▶ [Stored records]:
*-*-*
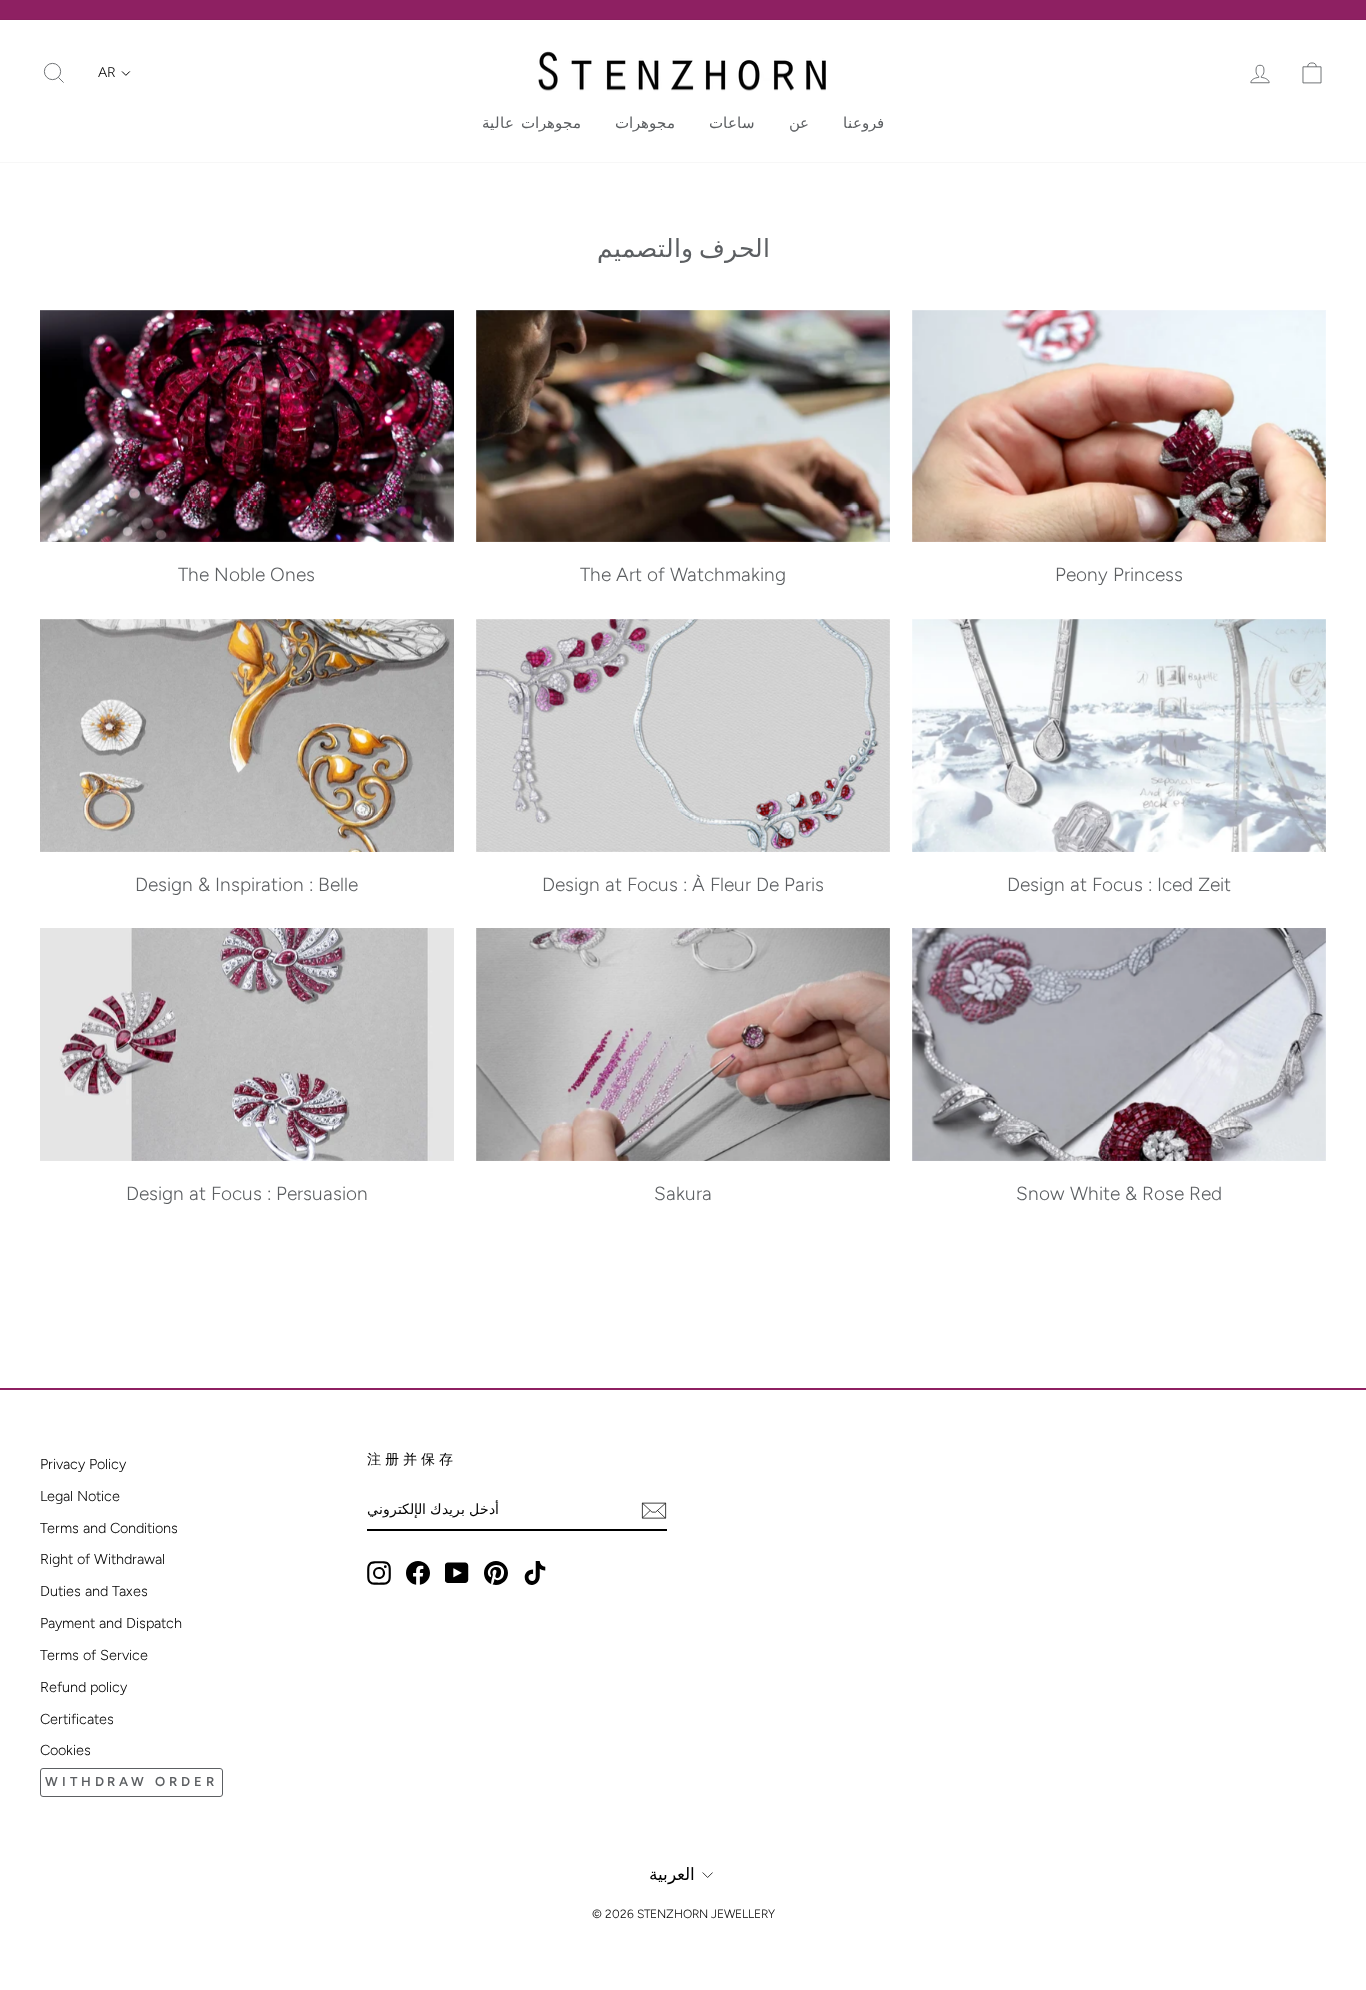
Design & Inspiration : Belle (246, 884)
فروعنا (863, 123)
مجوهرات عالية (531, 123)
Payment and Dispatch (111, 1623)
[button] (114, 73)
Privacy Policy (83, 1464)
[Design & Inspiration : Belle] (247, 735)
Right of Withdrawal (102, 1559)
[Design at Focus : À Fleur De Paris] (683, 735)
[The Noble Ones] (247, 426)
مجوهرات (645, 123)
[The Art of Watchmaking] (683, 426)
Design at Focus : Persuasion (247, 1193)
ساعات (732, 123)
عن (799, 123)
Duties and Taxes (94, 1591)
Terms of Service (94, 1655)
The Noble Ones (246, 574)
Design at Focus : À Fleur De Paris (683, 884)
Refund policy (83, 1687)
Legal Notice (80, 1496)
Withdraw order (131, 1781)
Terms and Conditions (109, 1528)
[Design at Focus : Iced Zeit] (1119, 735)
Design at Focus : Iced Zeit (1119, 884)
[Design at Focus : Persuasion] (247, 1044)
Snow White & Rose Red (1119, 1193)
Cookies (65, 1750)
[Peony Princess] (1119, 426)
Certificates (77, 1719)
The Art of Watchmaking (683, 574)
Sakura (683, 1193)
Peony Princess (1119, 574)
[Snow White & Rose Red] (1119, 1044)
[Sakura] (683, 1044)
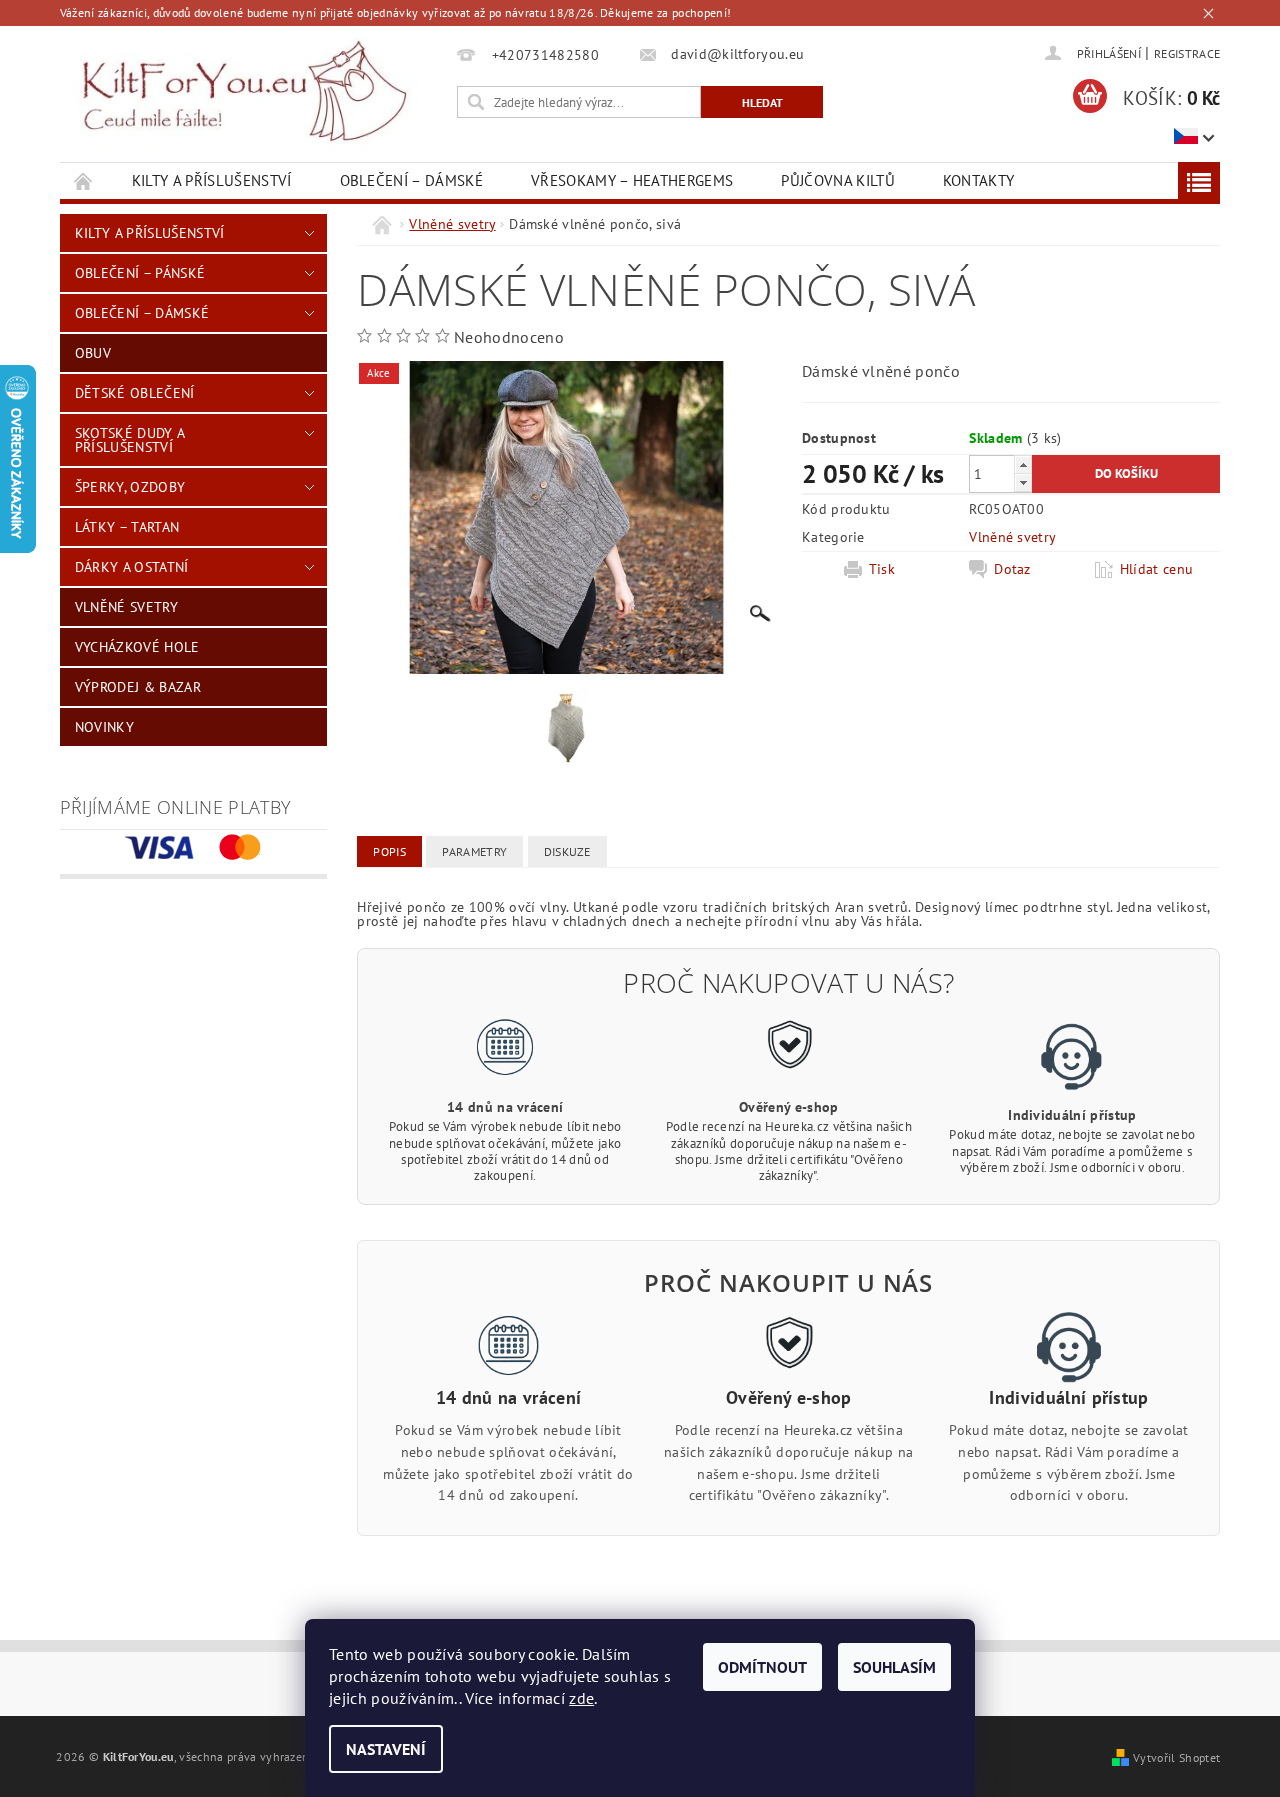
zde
*-*-*
▶ [Exercise]:
Say how many lines in the records hold the string "White". Give no other words.

▶ [Expected answer]:
2